---------------------------------------------------------------------
CS 577 (Intro to Algorithms)
Lecture notes: Selection Shuchi Chawla
---------------------------------------------------------------------
(This document is best viewed with a fixed width font.)
Linear-time Selection
=====================
Some times instead of sorting an entire list of elements, we may only
be interested in (say) what the smallest element is, or what the 10th
smallest element is, and so on. We can easily find the smallest
element, even the 10th smallest element, in a list in O(n) time, by
just scanning the list and keeping track of the smallest (10 smallest)
elements so far. This is much faster than first spending O(n log n)
time sorting the list and then looking up the required element in the
sorted list. Formally we are given an unsorted list of numbers and a
target k and we want to find the k-th smallest element. This is called
the selection problem.
Can we solve this problem in linear, i.e., O(n), time for any k? What
about k=n/2? Keeping track of the n/2 smallest elements no longer
works, and takes O(n^2) time in fact. We will present a divide &
conquer based algorithm that takes only O(n) time.
As for sorting and counting inversions, we could start by
splitting the list into two parts, performing some amount of work, and
then recursing to find the k'-th smallest element in one or both parts
for some appropriately chosen k'. The key to achieving linear time is
to obtain the following kind of recurrence for running time:
T(n) = T(n/2) + O(n).
Solve this reccurence to make sure you get T(n) = O(n).
So, our new goal is to split the list into two sublists so that after
O(n) amount of work we only need to recurse in one of the two
sublists. In particular, after a linear amount of work, we should be
able to determine which of the two sublists contains the k-th smallest
element. We will use a "pivoting" approach similar to what is used in
the quicksort algorithm.

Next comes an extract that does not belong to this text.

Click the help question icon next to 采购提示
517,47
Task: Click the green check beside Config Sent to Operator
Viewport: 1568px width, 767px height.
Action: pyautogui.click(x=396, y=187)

Recall that the quicksort algorithm sorts a
given list of elements by first picking an appropriate pivot. It
then divides the list into two parts -- one consisting of all elements
smaller than the pivot and the other consisting of all elements larger
than the pivot. It then recursively sorts these parts and outputs the
sorted first part followed by the pivot followed by the sorted second
part. We will analyze a randomized version of this algorithm later on
in the course.
For now, let us try to apply this pivoting idea to the selection
problem. Suppose that we pivot the list using the first element. For
example, if our list was (5,20,13,2,7,14,8,1,10), then picking 5 as
the pivot would divide the list into (2,1) and (20,13,7,14,8,10). Now,
if we are interested in finding the 5th smallest element in the
original list (the median), then, given that the first part is of
length 2, we know that the required element lies in the second part
and is, in particular, the 2nd smallest element in that part. Now we
can recursively find this 2nd smallest element in the second part.

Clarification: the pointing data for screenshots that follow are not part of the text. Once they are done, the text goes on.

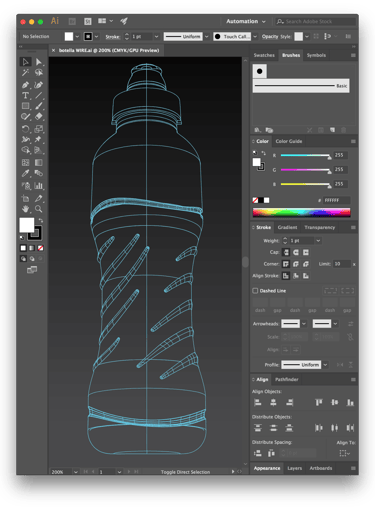Select the Rotate tool

(x=25, y=129)
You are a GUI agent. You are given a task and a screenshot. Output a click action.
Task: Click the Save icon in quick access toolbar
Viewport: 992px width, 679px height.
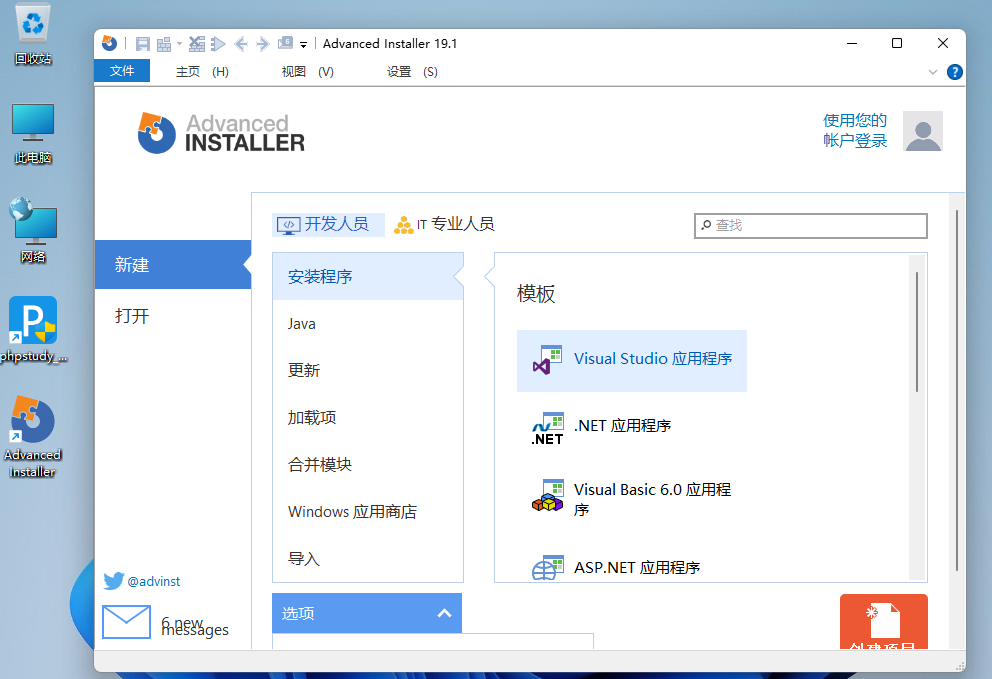click(x=142, y=44)
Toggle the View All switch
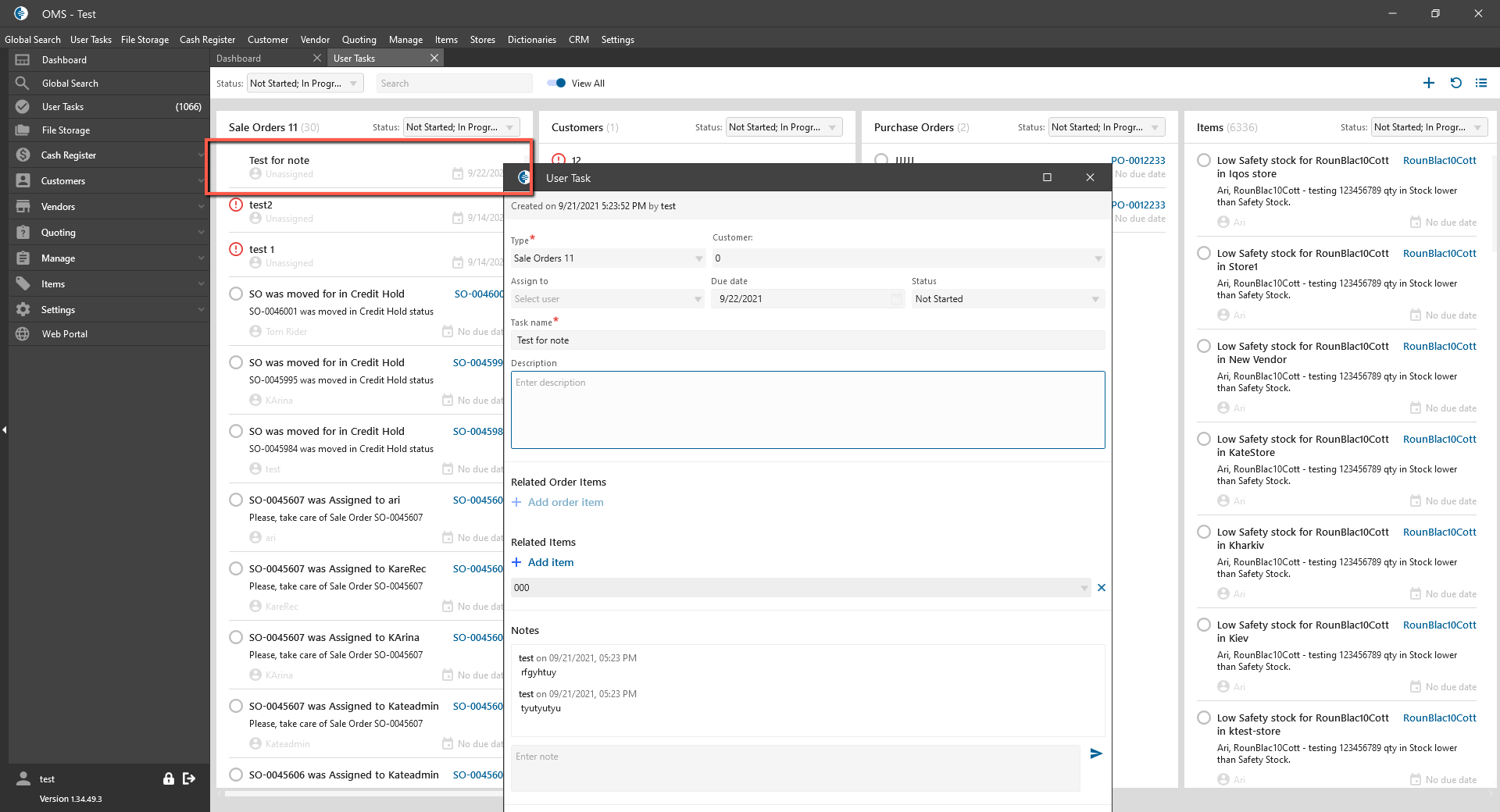 [x=556, y=84]
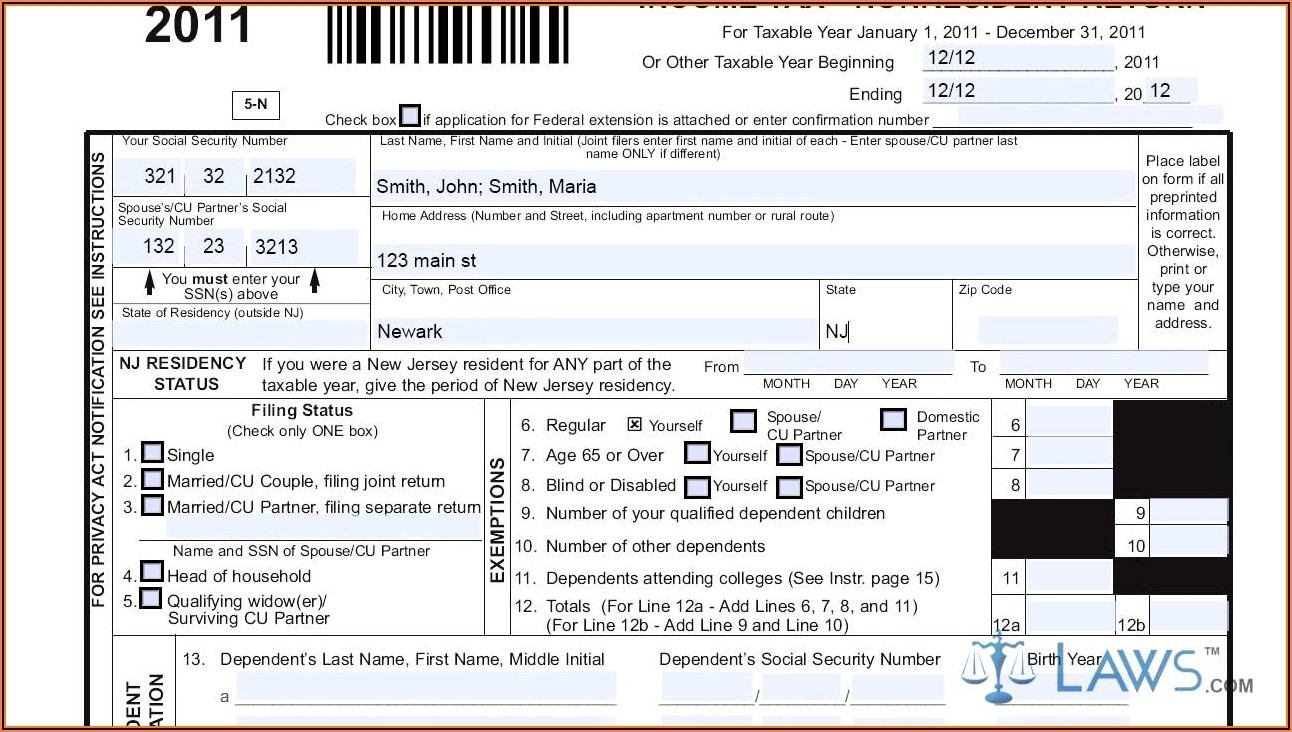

How long does this procedure take? It takes n time to divide the list
into two parts, and then T(m) time in the recursive call, where m is
the size of the part we recurse on. What is a good estimate on this
value m? Well, in the worst case, we may pick the smallest element in
the list as the pivot, in which case m could be n-1. Our recurrence
would then look like T(n) = n + T(n-1). This solves to T(n) =
O(n^2). So we have not really made any progress. Ideally, it would be
great if we could pick a pivot for which m = n/2. Then, our recurrence
would look like T(n) = n + T(n/2). You should verify that this indeed
solves to T(n) = O(n).
So our goal now is to pick a pivot for which the size of the longer
part m is n/2. But such an element is the median of the list by
definition -- this is the same problem that we are trying to solve in
the first place! We will fix this issue by allowing ourselves a little
leeway -- instead of using the median as a pivot, we will pick a pivot
that partitions the list into *roughly* equal parts, with m being
7n/10. This idea and the algorithm below was invented by Blum, Floyd,
Pratt, Rivest and Tarjan in 1972.
Here is how we pick the pivot. We partition the list into n/5 groups
of 5 elements each. We then find the median in each group. Note that
this is a constant time operation per group since each group is of
constant size. This gives us a list of n/5 medians. We now proceed to
recursively find the median of this list of medians. Call is p. We
then use this median of medians p to pivot the original list.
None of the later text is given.